Stored items:
* begin *
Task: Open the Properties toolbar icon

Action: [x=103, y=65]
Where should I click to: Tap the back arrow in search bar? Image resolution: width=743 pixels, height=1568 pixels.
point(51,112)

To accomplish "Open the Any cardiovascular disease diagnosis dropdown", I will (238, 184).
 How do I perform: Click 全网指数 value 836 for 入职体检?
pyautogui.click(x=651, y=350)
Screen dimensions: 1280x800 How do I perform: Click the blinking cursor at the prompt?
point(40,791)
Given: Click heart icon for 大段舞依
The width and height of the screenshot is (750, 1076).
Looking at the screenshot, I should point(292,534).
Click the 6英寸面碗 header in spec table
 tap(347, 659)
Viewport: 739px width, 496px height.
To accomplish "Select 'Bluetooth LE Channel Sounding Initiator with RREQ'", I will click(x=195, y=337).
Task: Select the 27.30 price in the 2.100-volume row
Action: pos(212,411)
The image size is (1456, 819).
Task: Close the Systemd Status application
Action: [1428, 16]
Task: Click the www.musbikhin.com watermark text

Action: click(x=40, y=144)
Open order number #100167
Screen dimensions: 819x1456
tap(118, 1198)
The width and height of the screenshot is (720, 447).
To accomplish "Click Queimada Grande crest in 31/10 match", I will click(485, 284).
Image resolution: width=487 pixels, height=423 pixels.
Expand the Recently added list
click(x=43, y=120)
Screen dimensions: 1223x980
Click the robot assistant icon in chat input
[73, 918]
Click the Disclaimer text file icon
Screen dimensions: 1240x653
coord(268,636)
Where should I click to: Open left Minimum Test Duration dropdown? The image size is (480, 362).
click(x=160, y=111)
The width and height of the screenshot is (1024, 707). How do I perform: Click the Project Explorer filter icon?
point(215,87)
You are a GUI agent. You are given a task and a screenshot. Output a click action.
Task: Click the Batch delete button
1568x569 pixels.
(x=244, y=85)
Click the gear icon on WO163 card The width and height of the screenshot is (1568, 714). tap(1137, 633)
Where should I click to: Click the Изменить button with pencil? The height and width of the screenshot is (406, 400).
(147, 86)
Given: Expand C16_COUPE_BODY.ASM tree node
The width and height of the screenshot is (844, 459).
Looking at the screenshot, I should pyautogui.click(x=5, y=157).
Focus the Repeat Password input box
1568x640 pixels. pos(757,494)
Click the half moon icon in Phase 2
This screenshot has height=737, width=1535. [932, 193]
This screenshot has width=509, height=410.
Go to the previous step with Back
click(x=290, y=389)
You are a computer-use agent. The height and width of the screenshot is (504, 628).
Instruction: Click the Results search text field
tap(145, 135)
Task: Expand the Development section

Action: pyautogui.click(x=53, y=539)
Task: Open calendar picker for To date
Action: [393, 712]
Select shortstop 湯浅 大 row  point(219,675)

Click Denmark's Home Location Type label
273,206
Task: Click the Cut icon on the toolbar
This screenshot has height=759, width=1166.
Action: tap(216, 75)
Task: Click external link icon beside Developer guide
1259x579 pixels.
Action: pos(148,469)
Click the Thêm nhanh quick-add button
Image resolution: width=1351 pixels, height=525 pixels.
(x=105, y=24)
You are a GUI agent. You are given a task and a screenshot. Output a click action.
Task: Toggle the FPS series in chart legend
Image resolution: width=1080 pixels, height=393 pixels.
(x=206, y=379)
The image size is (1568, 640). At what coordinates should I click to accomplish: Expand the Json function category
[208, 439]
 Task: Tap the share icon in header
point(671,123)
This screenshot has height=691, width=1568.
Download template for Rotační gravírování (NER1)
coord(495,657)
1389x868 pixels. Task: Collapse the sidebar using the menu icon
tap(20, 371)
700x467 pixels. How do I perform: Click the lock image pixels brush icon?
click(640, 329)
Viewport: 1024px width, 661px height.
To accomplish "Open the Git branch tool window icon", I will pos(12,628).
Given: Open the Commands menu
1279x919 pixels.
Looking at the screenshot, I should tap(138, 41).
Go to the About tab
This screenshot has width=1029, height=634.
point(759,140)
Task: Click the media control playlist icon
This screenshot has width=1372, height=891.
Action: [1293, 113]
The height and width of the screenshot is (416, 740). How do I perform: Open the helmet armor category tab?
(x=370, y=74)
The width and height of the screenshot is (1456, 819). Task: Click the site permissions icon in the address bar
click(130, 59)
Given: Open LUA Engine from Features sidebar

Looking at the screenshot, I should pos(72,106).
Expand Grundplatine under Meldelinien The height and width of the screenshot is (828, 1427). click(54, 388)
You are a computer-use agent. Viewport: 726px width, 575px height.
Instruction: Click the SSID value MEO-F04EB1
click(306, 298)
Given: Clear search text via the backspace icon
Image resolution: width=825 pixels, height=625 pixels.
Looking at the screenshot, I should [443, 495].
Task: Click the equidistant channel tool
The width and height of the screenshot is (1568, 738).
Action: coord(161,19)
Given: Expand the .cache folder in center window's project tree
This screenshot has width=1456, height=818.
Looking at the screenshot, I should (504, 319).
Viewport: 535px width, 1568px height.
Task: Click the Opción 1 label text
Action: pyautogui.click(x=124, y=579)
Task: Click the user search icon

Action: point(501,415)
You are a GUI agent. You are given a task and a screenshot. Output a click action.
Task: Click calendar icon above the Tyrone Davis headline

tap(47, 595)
* end *
▸ REQUIREMENTS:
Please state only how many lines in the listing above contain the string "Viewport".

▸ RESPONSE TO THE EXERCISE:
4